Reinforcement Learning for Long-Horizon Interactive LLM Agents (2502.01600v3)

Published 3 Feb 2025 in cs.LG and cs.AI

Abstract: Interactive digital agents (IDAs) leverage APIs of stateful digital environments to perform tasks in response to user requests. While IDAs powered by instruction-tuned LLMs can react to feedback from interface invocations in multi-step exchanges, they have not been trained in their respective digital environments. Prior methods accomplish less than half of tasks in sophisticated benchmarks such as AppWorld. We present a reinforcement learning (RL) approach that trains IDAs directly in their target environments. We formalize this training as a partially observable Markov decision process and derive LOOP, a data- and memory-efficient variant of proximal policy optimization. LOOP uses no value network and maintains exactly one copy of the underlying LLM in memory, making its implementation straightforward and as memory-efficient as fine-tuning a single LLM. A 32-billion-parameter agent trained with LOOP in the AppWorld environment outperforms the much larger OpenAI o1 agent by 9 percentage points (15% relative). To our knowledge, this is the first reported application of RL to IDAs that interact with a stateful, multi-domain, multi-app environment via direct API calls. Our analysis sheds light on the effectiveness of RL in this area, showing that the agent learns to consult the API documentation, avoid unwarranted assumptions, minimize confabulation, and recover from setbacks.

Summary

The paper presents a novel RL approach, using LOOP to directly train digital agents via a POMDP framework for task completion.
It introduces a simplified PPO variant that uses a single LLM for improved memory efficiency and sample-efficient learning.
Evaluation on AppWorld shows a 9% improvement over benchmarks, establishing a new state-of-the-art for open-weight models.

Reinforcement Learning for Long-Horizon Interactive LLM Agents

Introduction

This paper presents a novel approach for training Interactive Digital Agents (IDAs) using Reinforcement Learning (RL). Unlike previous instruction-tuned LLMs, which can handle feedback through multi-step exchanges, the proposed method involves direct training in target environments, formalized as a Partially Observable Markov Decision Process (POMDP). The LOOP algorithm, introduced as a variant of Proximal Policy Optimization (PPO), optimizes memory and data efficiency by using a single LLM copy in memory, outperforming significant benchmarks, notably the OpenAI o1 agent.

Figure 1: An interactive digital agent receives a user request and iteratively interacts with APIs through a Python read-eval-print loop (REPL) to accomplish the task.

Methodology

The paper introduces LOOP, a PPO-based RL algorithm designed to leverage a leave-one-out baseline estimate and per-token clipping to enable sample-efficient learning. Unlike traditional implementations requiring multiple LLM instances—the reward model, trained policy, reference policy, and critic—LOOP uses only one LLM in-memory akin to single LLM fine-tuning.

With its simplified structure, LOOP maintains performance while circumventing the requirement of a value network, thus enhancing efficiency in implementation. The agent's behavior emerges from straightforward task-completion rewards and generalizes across diverse, unforeseen tasks. LOOP's configuration employs a 32-billion-parameter LLM model, demonstrating considerable performance improvements across test sets of the AppWorld environment.

Evaluation and Results

The experiment conducted over AppWorld showed LOOP's superiority over existing models, with significant margin improvements. LOOP exceeded the OpenAI o1 model by 9 percentage points, establishing a new state-of-the-art performance for open-weight models. The enhanced agent exhibits reinforced strategic behaviors across different sessions, consulting API documentation systematically before action and significantly minimizing errors such as unwarranted assumptions or use of placeholders.

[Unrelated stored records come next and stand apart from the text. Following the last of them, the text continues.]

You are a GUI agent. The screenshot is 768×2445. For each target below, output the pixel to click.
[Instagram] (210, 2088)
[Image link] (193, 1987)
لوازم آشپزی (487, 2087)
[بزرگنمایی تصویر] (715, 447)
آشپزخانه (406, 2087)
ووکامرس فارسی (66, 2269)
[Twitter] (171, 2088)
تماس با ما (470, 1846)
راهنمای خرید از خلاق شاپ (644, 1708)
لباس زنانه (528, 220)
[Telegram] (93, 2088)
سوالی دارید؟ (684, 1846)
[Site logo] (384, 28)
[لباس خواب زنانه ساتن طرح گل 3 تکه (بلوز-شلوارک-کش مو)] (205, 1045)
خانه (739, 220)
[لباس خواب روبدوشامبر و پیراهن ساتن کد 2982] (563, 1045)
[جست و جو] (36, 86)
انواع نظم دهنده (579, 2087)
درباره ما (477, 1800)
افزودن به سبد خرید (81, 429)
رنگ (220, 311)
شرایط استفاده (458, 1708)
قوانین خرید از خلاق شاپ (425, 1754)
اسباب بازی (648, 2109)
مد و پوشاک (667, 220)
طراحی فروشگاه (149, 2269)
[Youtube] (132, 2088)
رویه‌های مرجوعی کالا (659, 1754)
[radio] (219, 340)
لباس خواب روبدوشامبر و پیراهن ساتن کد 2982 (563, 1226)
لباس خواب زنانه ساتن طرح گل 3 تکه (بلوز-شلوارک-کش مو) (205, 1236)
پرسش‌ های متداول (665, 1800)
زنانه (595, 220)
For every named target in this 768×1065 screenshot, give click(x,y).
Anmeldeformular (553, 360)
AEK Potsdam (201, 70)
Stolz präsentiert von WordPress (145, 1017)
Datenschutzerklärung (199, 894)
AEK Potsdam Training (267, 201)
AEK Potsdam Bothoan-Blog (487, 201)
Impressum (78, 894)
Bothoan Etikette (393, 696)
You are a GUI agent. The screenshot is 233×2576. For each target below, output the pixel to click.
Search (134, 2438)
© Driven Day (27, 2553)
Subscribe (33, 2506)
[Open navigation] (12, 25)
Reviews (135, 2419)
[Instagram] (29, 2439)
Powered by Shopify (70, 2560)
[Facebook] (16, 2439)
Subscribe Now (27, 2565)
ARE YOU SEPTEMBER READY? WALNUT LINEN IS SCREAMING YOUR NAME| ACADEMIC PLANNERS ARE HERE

Figure 2: A visualization of 100 i.i.d.\ rollouts of an agent on the same task after LOOP training. Most rollouts successfully complete tasks with unique strategies.

Behavioral Insights

The behavioral analysis highlights how reinforcement learning fosters improved agent decision-making. Notably, LOOP facilitates agents to eschew suboptimal decisions by avoiding multiple simultaneous code submissions and enhancing documentation consultation prior to API invocation. Notably, the agent incorporated strategies to recover promptly from setbacks, significantly reducing task capitulations after API call failures.

Implications and Future Work

While LOOP improves task success rates significantly, there remains room for enhancement, particularly in contexts demanding high-level autonomy or within adversarial settings. The paper establishes groundwork for future developments, potentially incorporating non-determinism, transient failures, or unsolvable tasks within RL frameworks for IDAs. Expanding training beyond static scenarios to dynamic, real-world environments could also prove beneficial, elevating the practical applicability of IDAs.

Conclusion

The paper successfully demonstrates RL's viability for training complex IDAs, highlighting LOOP's operational efficiency and superior performance relative to large-scale existing models. This research aligns with broader AI objectives, focusing on bridging theoretical advancements with applied practicality in ever-evolving tech ecosystems.